C’è un secondo motivo, meno ovvio: la concentrazione è un rischio da misurare come si misura quello geografico. Un albergo con il 70% del corporate su dieci clienti ha un conto economico fragile, perché una fusione, un trasloco di sede o un cambio di politica di viaggio in una sola azienda può togliere quattro punti di occupazione annua.
Come si calcola
Si ordinano i conti per ricavo camere effettivo degli ultimi dodici mesi, non per camere-notte e non per volume dichiarato in fase di negoziazione. Al ricavo camere va aggiunto quello che il conto porta in ristorazione e servizi, quando è tracciabile: alcuni account con tariffa camera bassa portano cene e sale che li spostano di parecchie posizioni.
La concentrazione si calcola sui primi dieci e sui primi venti conti, sempre all’interno dello stesso segmento. Sommare aziende e tour operator nella stessa classifica non ha senso, perché hanno tariffe e strutture di costo diverse.
Classifica corporate di un 4 stelle da 130 camere a Padova
- aziende con produzione nei 12 mesi
- 186
- ricavo camere corporate totale
- 1.284.000 EUR
- primi 10 conti
- 762.000 EUR
- conti dall undicesimo al ventesimo
- 214.000 EUR
- primo conto singolo
- 178.000 EUR, cioè il 13,9%
- camere-notte del primo conto
- 1.540
- concentrazione sui primi 10
- 59,3%
- concentrazione sui primi 20
- 76,0%
- perdita del primo conto
- 3,9 punti di occupazione annua
Come si usa
Da fare lunedì: stampa la classifica dei primi venti conti con la variazione rispetto ai dodici mesi precedenti. I conti in calo di oltre il 20% sono l’unica lista di chiamate che conta davvero questa settimana, perché un account non si perde all’improvviso: cala per tre o quattro mesi mentre nessuno guarda, e poi non torna.

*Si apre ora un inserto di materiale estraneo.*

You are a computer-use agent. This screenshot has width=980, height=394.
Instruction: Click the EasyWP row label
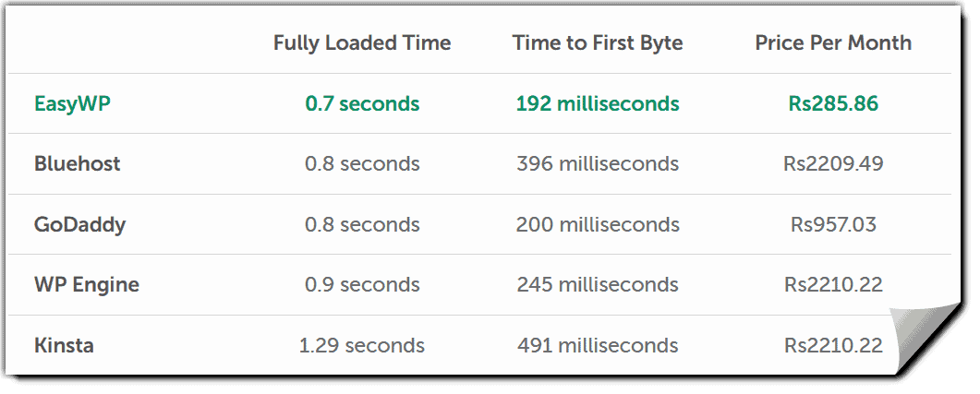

La seconda azione è di calendario. I primi dieci conti vanno incontrati fra febbraio e maggio, cioè prima che l’ufficio acquisti definisca città e volumi per l’RFP dell’anno seguente. Un incontro a settembre serve a poco: a quel punto la lista degli alberghi invitati è già chiusa.
L'errore tipico: classifica costruita sulle camere-notte
Ordinare i conti per volume mette in cima le aziende con tariffe basse e soggiorni lunghi e in fondo quelle che portano poche notti a tariffa piena in periodi difficili. Poi si dedica tempo commerciale ai primi e si trascurano i secondi, che sono spesso i più redditizi. La classifica va fatta sul ricavo, e dove possibile sul margine dopo commissioni di agenzia e costi variabili: in molti alberghi le due classifiche differiscono di cinque o sei posizioni nei primi dieci.
Da non confondere con
Il top account non è il repeat guest. Il primo è un’organizzazione che manda persone diverse, il secondo è una persona che torna. Un conto chiave può non avere nemmeno un ospite ricorrente, e un ospite fedelissimo può non essere collegato ad alcun conto. Vanno gestiti con strumenti diversi: contratti e visite commerciali per gli account, riconoscimento e attenzioni per gli ospiti.